De las tecnologías solo un poquito
Pero su vida no es solo oración, detrás hay una historia de mujeres laboriosas, aguerridas, emprendedoras, fueron las primeras que abrieron un camino amplio hace 25 años en lo que era una calzada de herradura por donde solo pasaban las mulas y los indígenas.
A punta de pico, pala y mezcla de cemento, levantaron la pared principal que da al frente del Claustro. “Esa pared la levantamos nosotras cuando éramos jóvenes”, afirma la superiora.

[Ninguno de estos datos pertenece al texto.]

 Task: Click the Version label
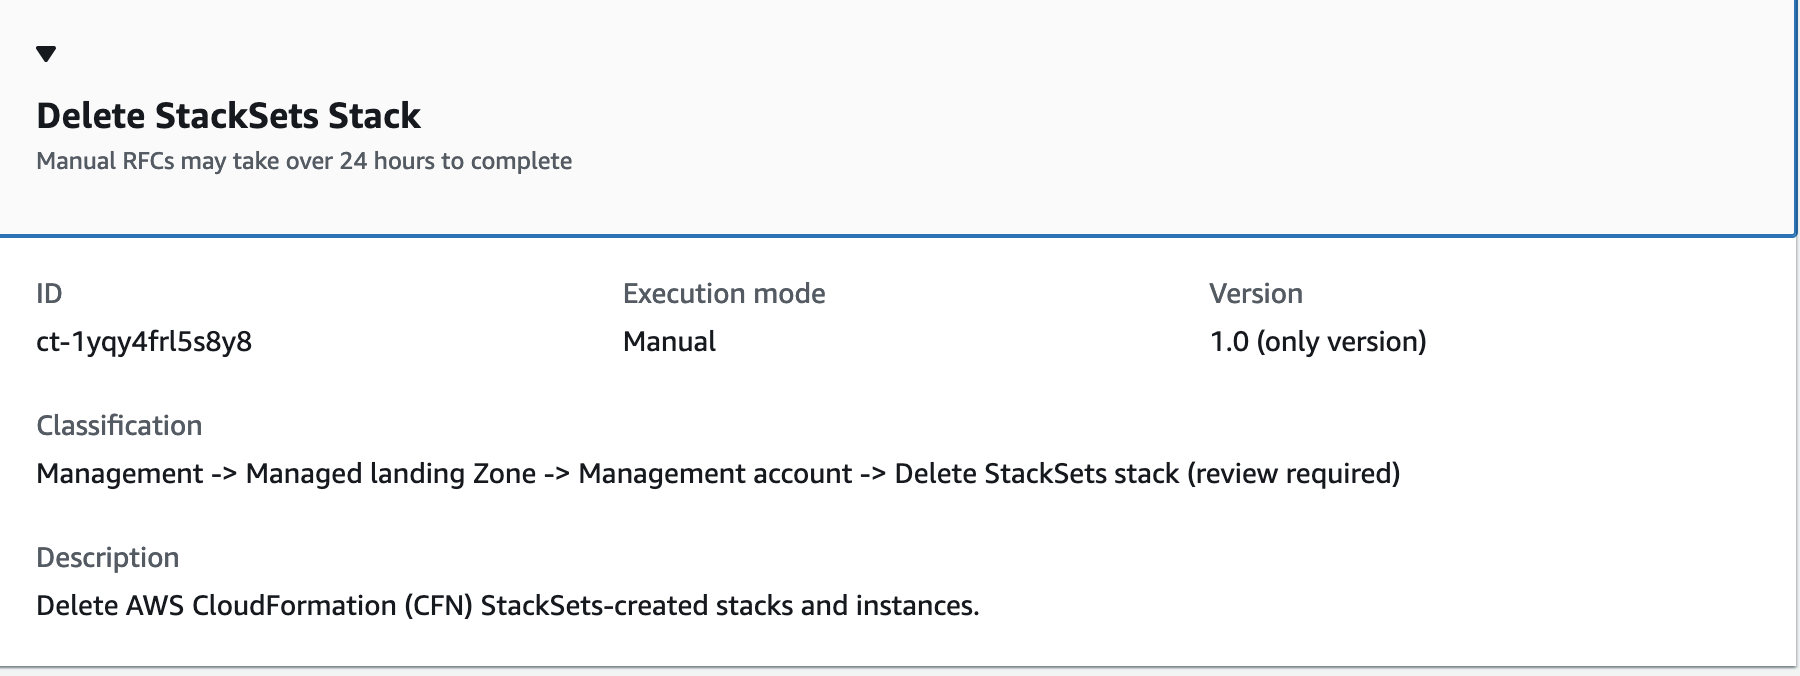point(1256,294)
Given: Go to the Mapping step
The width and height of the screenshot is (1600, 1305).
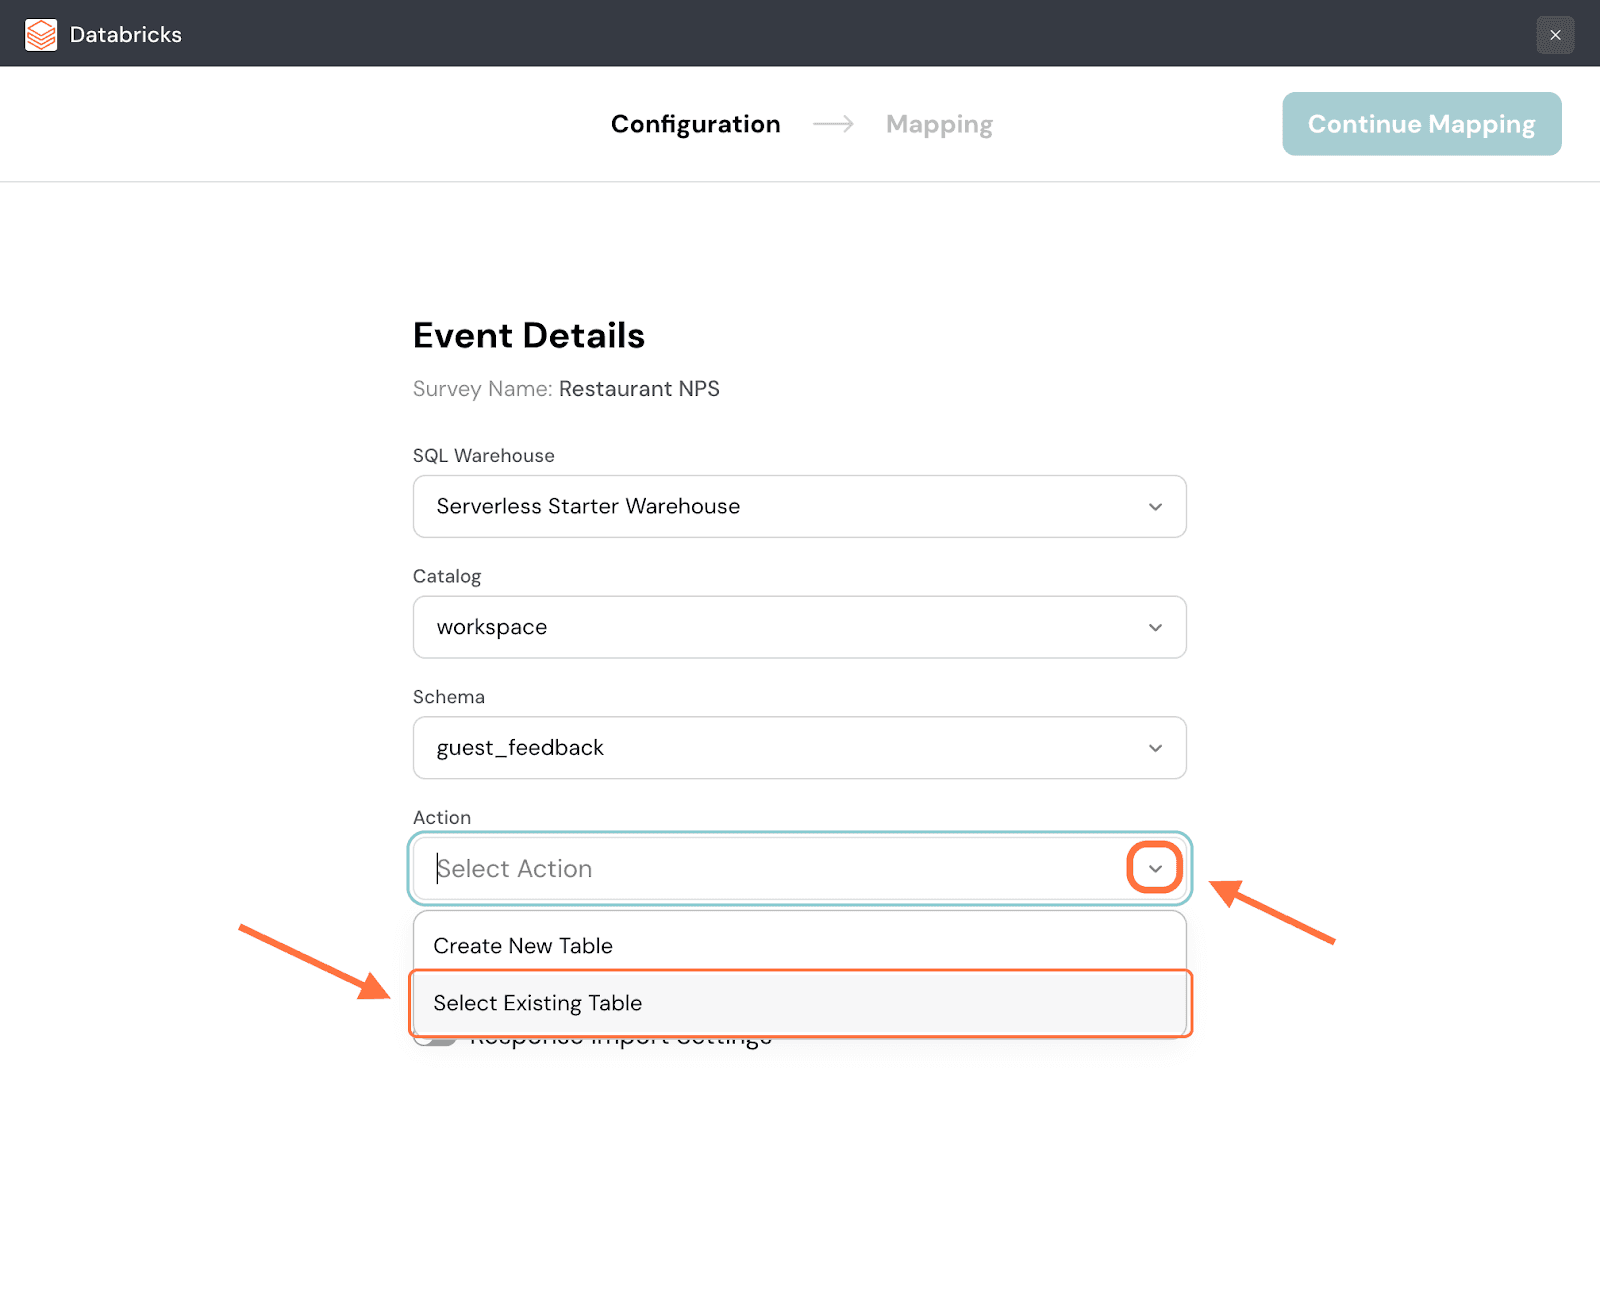Looking at the screenshot, I should click(939, 124).
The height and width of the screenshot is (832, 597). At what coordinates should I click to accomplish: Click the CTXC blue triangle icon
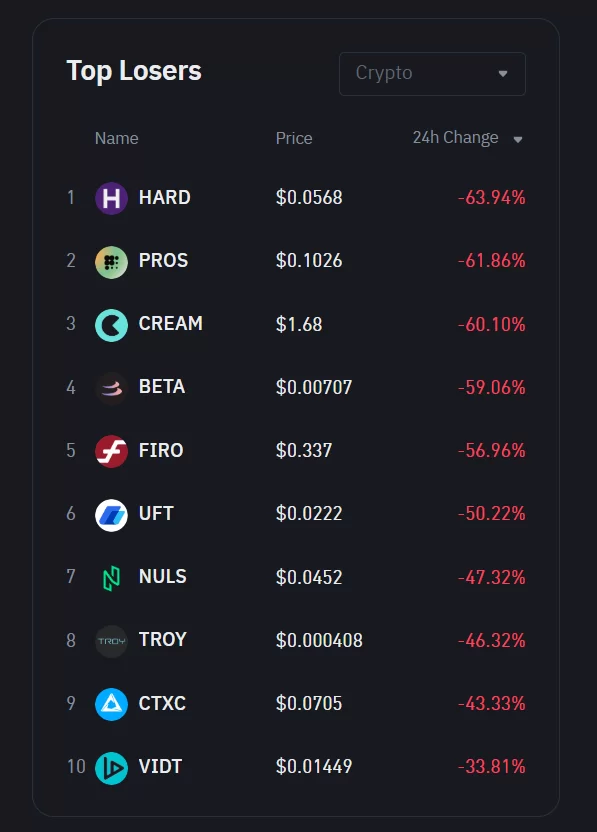[111, 705]
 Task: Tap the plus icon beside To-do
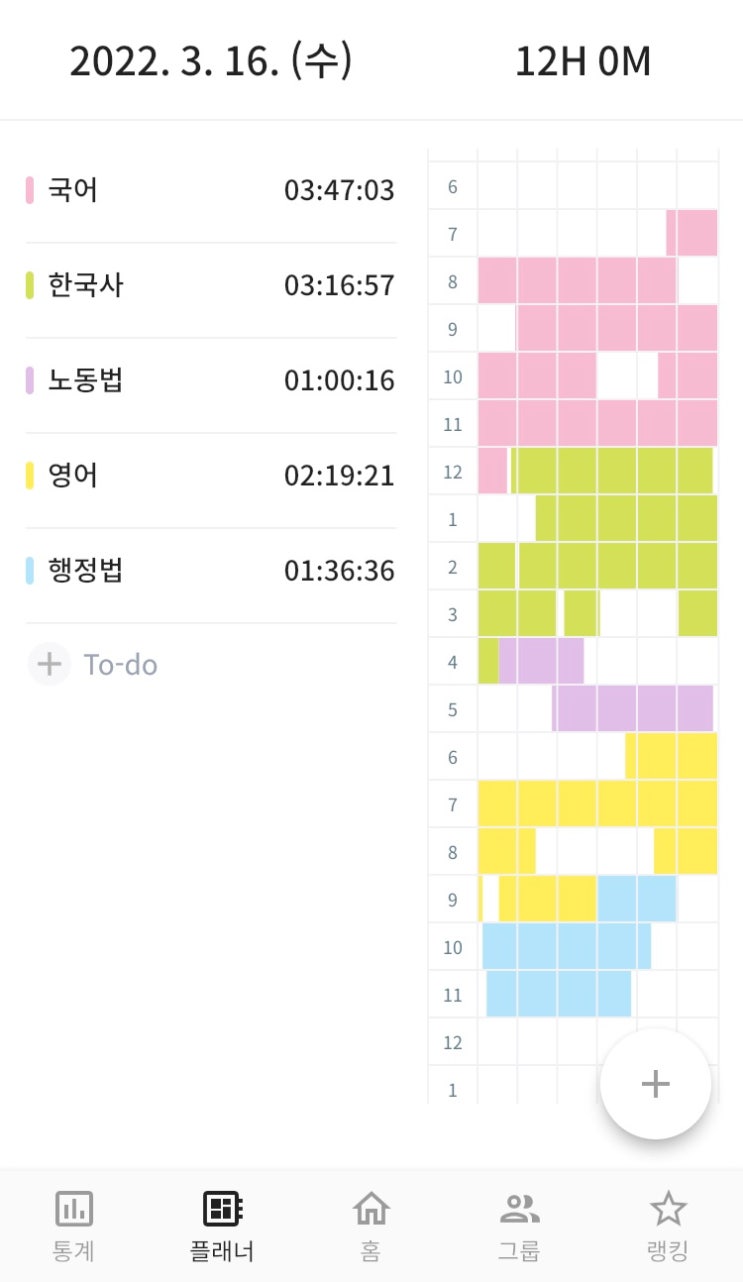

Se refiere a las seis religiosas fundadoras que llegaron en 1987 con la misión de construir un Monasterio con el visto bueno y apoyo de Monseñor José Agustín Valbuena Jauregui. “Todo esto ha sido obra de Dios, nosotras sólo somos un instrumento”, dice.
Se sostienen con las ganancias que obtienen del pan y las costuras, pero los costos de la vida las han obligado a pedir cuando hay necesidad de hacerlo. Muchas empresas, principalmente de comida, frutas y verduras no dudan en ofrecerles un poco de comida a ‘las hermanitas pobres’ como también son conocidas.
Pueden recibir visita de sus familiares y comunicarse con ellos por teléfono. Algunas han visitado la casa de sus padres después de 25 años de estar enclaustradas. “Muchas personas se acercan al monasterio o llaman a pedir oración por sus necesidades”, afirma la religiosa.
En un extremo de la casa, está ubicado el cementerio donde han depositado el cuerpo de dos religiosas. De repente por un corredor sale una religiosa que camina con dificultad y muestra una amplia sonrisa. “Ella sufrió una aneurisma, la sacamos casi muerta de aquí”, dice.
El internet y la televisión solo lo usan para enterarse de noticias que son de interés de la comunidad. La única razón que justifica la salida del monasterio son los servicios médicos, de resto, la vida transcurre allí en medio de la oración, los coros, las labores de la casa y las actividades alrededor del pan y la costura.
Esta son las monjas de clausura, que decidieron romper su relación con el mundo y entregarse al silencio y a la oración permanente. Nunca abren sus puertas, ni se les puede ver, esta fue una excepción.